EXTRACTED MATERIAL -
┄┄┄┄┄┄┄┄┄┄┄┄┄┄┄┄┄┄┄┄

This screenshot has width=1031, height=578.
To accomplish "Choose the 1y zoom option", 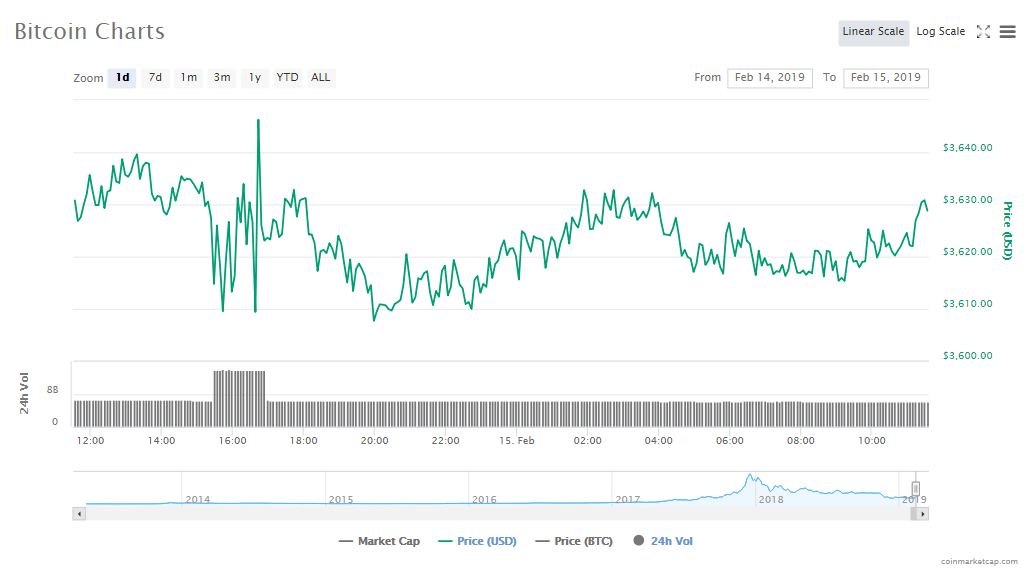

┄┄┄┄┄┄┄┄┄┄┄┄┄┄┄┄┄┄┄┄

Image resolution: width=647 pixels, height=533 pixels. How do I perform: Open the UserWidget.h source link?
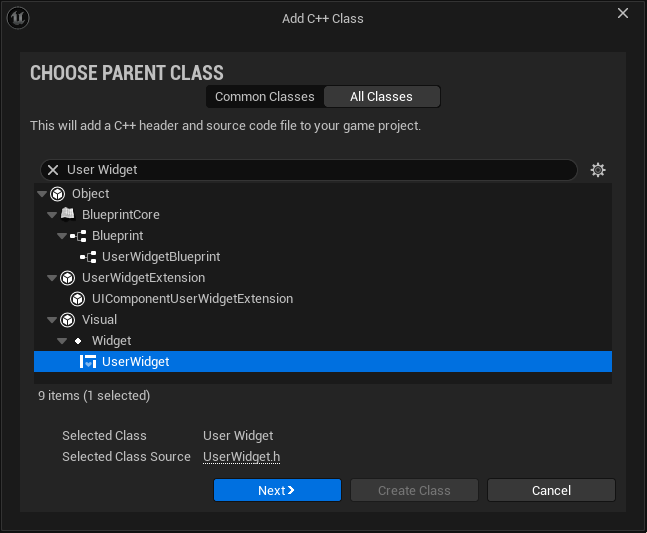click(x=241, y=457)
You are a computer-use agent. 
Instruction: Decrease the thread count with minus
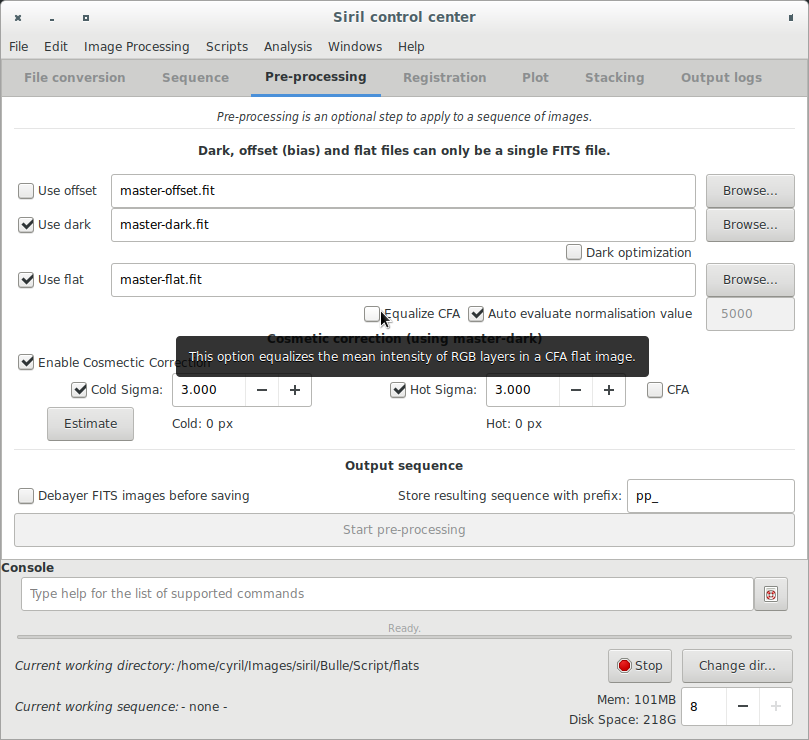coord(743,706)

┄┄┄┄┄┄┄┄┄┄┄┄┄┄┄┄┄┄┄┄

YOUR INSTRUCTIONS - Rewrite the data that opens with the line containing "This screenshot has width=1031, height=578." and closes with the line containing "the 1y zoom", replacing "screenshot" with "image" and keeping everything else unchanged. Leave the pictures out of your answer.

EXERCISE OUTPUT -
This image has width=1031, height=578.
To accomplish "Choose the 1y zoom option", 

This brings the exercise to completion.